» **Materials provided**
● ● ●
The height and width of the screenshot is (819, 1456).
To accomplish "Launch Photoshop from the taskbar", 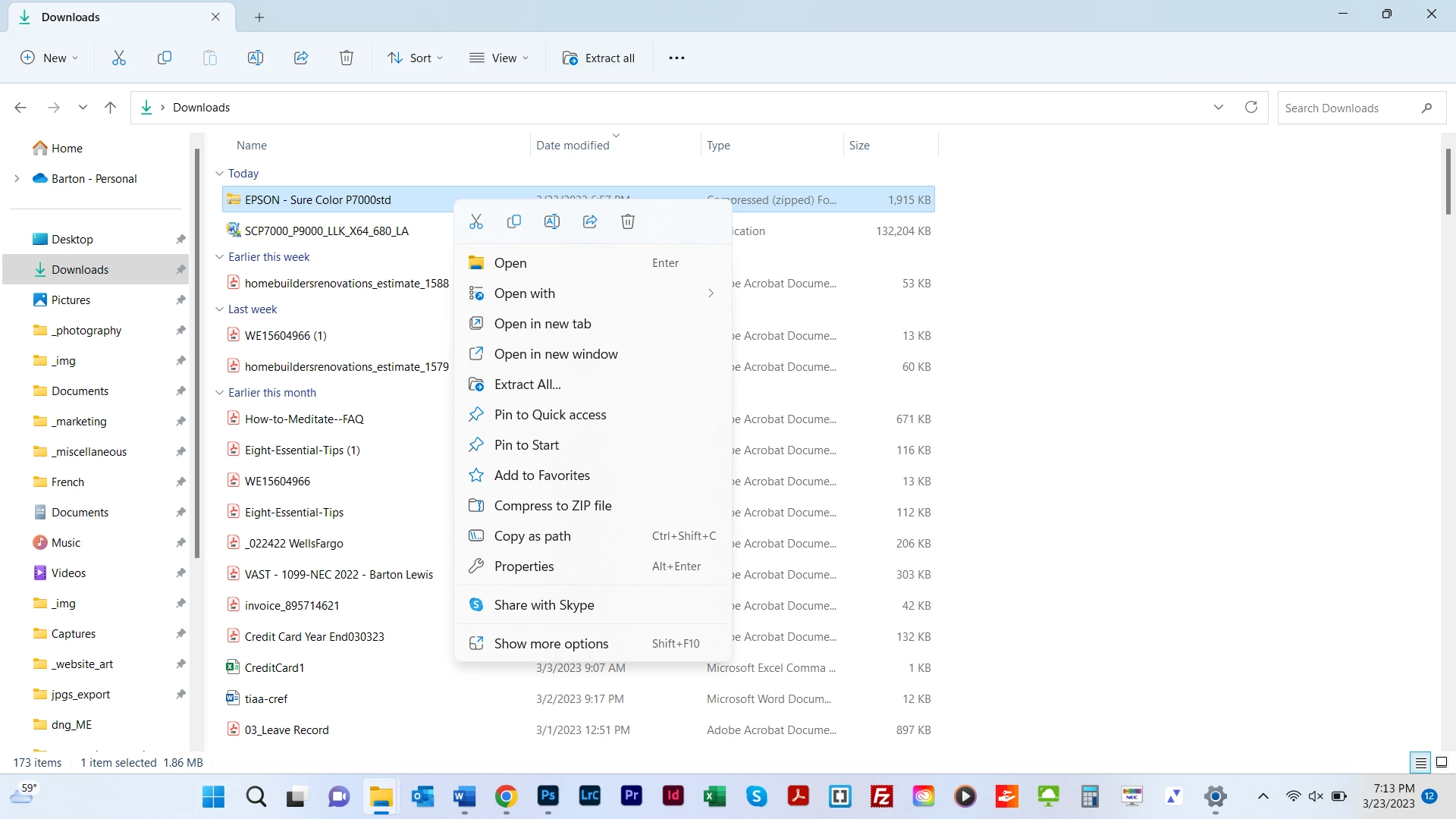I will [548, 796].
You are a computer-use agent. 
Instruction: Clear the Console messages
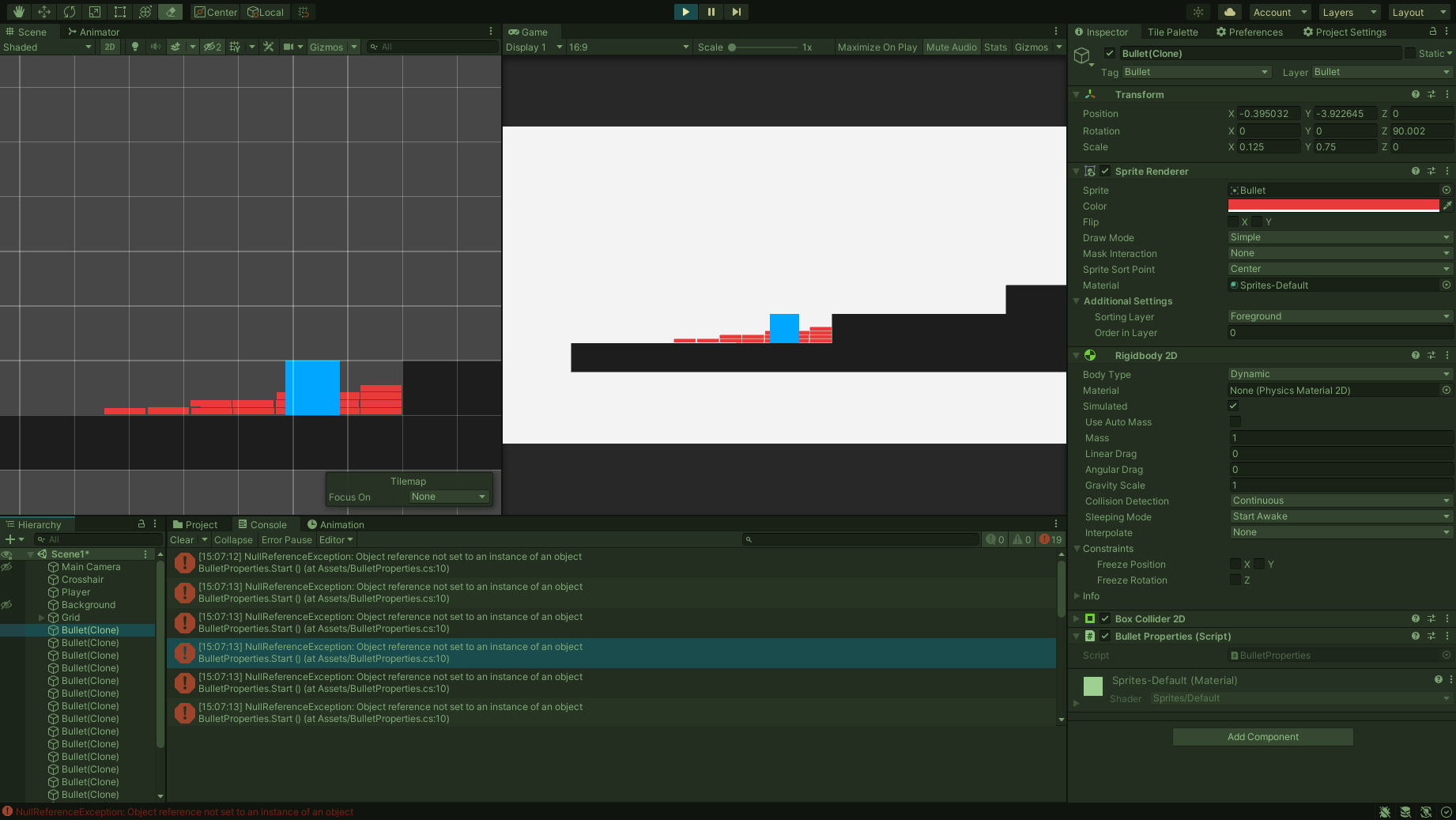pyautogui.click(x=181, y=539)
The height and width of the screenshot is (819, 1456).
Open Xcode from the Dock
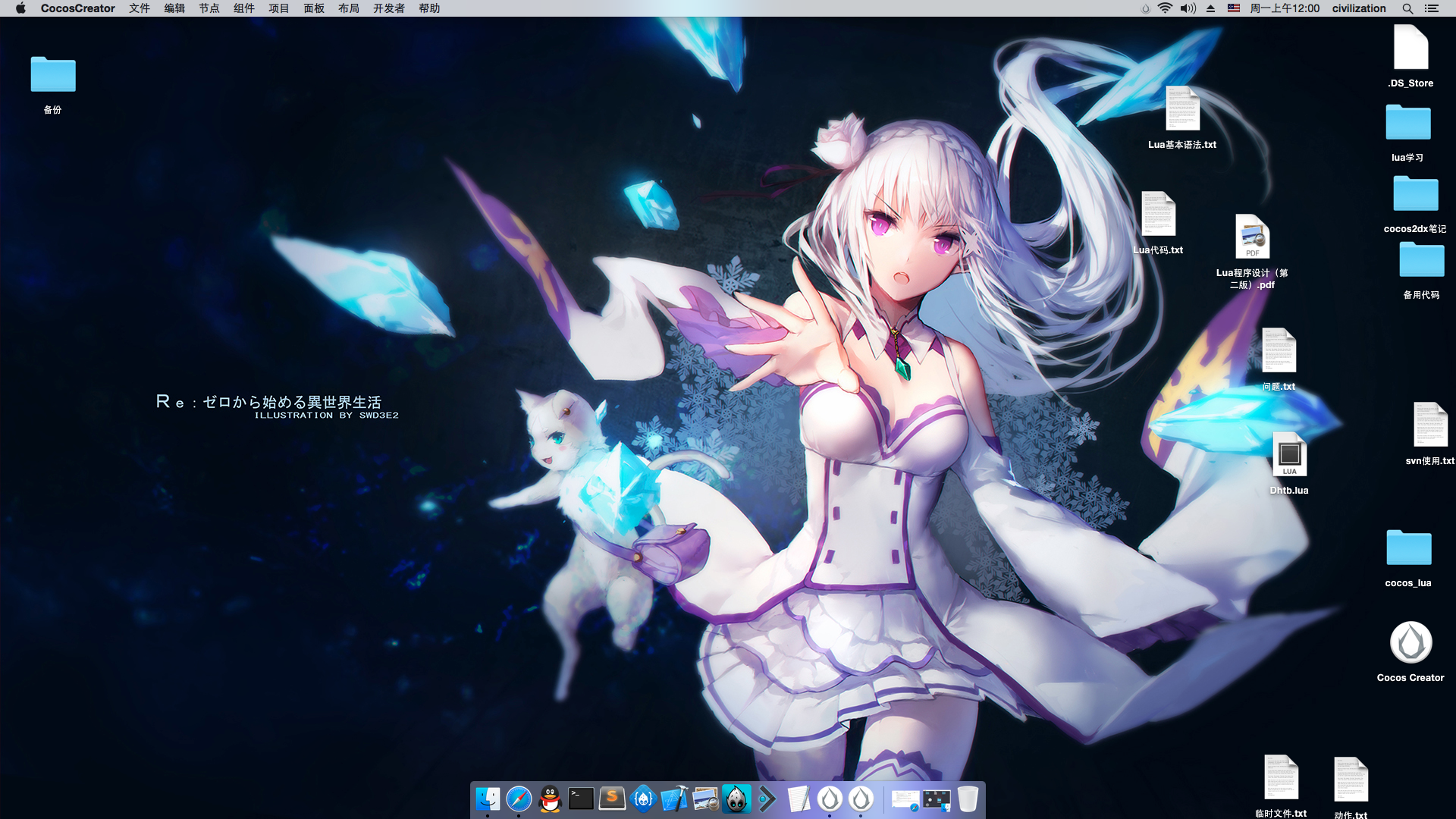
● ● ●
» **Problem details**
Only the lines from the one containing "You are a computer-use agent." through the last line of the entries above, both included, belong in the answer, written out exactly; pictures do not.

» **Answer to the problem**
You are a computer-use agent. 
Instruction: Clear the Console messages
pyautogui.click(x=181, y=539)
The height and width of the screenshot is (819, 1456).
Open Xcode from the Dock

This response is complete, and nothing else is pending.